EXCERPTED DATA>
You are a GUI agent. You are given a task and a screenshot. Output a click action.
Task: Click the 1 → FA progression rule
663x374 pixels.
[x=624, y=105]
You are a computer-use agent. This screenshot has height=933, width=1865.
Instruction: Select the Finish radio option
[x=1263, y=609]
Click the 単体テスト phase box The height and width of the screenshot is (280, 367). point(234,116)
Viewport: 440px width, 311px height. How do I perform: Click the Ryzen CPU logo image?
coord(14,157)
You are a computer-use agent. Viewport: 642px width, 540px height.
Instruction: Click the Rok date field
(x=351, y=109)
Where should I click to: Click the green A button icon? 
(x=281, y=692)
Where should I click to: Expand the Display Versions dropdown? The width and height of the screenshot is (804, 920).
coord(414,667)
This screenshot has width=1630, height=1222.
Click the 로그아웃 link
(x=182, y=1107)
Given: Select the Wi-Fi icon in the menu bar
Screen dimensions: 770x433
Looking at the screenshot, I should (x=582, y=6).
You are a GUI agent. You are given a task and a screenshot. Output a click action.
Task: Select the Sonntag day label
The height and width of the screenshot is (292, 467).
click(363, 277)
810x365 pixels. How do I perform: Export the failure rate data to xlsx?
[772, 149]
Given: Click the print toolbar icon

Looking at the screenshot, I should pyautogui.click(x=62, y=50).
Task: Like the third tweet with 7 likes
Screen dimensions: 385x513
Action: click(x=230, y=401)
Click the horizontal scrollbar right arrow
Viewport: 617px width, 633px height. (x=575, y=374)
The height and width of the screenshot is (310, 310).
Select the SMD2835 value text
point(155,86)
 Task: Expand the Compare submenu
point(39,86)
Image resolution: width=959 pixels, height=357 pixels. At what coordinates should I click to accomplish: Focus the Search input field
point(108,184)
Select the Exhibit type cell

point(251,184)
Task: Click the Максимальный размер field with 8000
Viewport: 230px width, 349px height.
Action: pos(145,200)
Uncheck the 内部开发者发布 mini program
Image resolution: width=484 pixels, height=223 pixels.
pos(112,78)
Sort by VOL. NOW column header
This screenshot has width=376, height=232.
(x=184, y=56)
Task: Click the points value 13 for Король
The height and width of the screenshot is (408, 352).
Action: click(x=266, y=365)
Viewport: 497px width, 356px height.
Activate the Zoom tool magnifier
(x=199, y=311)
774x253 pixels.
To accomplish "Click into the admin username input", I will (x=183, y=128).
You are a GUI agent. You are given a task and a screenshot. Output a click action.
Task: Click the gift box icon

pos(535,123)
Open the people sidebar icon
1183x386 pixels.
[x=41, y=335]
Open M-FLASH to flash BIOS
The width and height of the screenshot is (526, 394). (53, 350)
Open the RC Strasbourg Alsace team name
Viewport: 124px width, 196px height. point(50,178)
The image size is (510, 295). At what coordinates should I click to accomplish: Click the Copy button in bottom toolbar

WHAT IS REQUIRED> Output the entire data exactly, line for line.

WRITTEN SOLUTION>
You are a GUI agent. You are given a task and a screenshot. Output a click action.
Task: Click the 1 → FA progression rule
663x374 pixels.
[x=624, y=105]
You are a computer-use agent. This screenshot has height=933, width=1865.
Instruction: Select the Finish radio option
[x=1263, y=609]
Click the 単体テスト phase box The height and width of the screenshot is (280, 367). point(234,116)
Viewport: 440px width, 311px height. How do I perform: Click the Ryzen CPU logo image?
coord(14,157)
You are a computer-use agent. Viewport: 642px width, 540px height.
Instruction: Click the Rok date field
(x=351, y=109)
Where should I click to: Click the green A button icon? 
(x=281, y=692)
Where should I click to: Expand the Display Versions dropdown? The width and height of the screenshot is (804, 920).
coord(414,667)
This screenshot has width=1630, height=1222.
Click the 로그아웃 link
(x=182, y=1107)
Given: Select the Wi-Fi icon in the menu bar
Screen dimensions: 770x433
Looking at the screenshot, I should (x=582, y=6).
You are a GUI agent. You are given a task and a screenshot. Output a click action.
Task: Select the Sonntag day label
The height and width of the screenshot is (292, 467).
click(363, 277)
810x365 pixels. How do I perform: Export the failure rate data to xlsx?
[772, 149]
Given: Click the print toolbar icon

Looking at the screenshot, I should pyautogui.click(x=62, y=50).
Task: Like the third tweet with 7 likes
Screen dimensions: 385x513
Action: click(x=230, y=401)
Click the horizontal scrollbar right arrow
Viewport: 617px width, 633px height. (x=575, y=374)
The height and width of the screenshot is (310, 310).
Select the SMD2835 value text
point(155,86)
 Task: Expand the Compare submenu
point(39,86)
Image resolution: width=959 pixels, height=357 pixels. At what coordinates should I click to accomplish: Focus the Search input field
point(108,184)
Select the Exhibit type cell

point(251,184)
Task: Click the Максимальный размер field with 8000
Viewport: 230px width, 349px height.
Action: pos(145,200)
Uncheck the 内部开发者发布 mini program
Image resolution: width=484 pixels, height=223 pixels.
pos(112,78)
Sort by VOL. NOW column header
This screenshot has width=376, height=232.
(x=184, y=56)
Task: Click the points value 13 for Король
The height and width of the screenshot is (408, 352).
Action: click(x=266, y=365)
Viewport: 497px width, 356px height.
Activate the Zoom tool magnifier
(x=199, y=311)
774x253 pixels.
To accomplish "Click into the admin username input", I will (x=183, y=128).
You are a GUI agent. You are given a task and a screenshot. Output a click action.
Task: Click the gift box icon

pos(535,123)
Open the people sidebar icon
1183x386 pixels.
[x=41, y=335]
Open M-FLASH to flash BIOS
The width and height of the screenshot is (526, 394). (53, 350)
Open the RC Strasbourg Alsace team name
Viewport: 124px width, 196px height. point(50,178)
The image size is (510, 295). At what coordinates should I click to accomplish: Click the Copy button in bottom toolbar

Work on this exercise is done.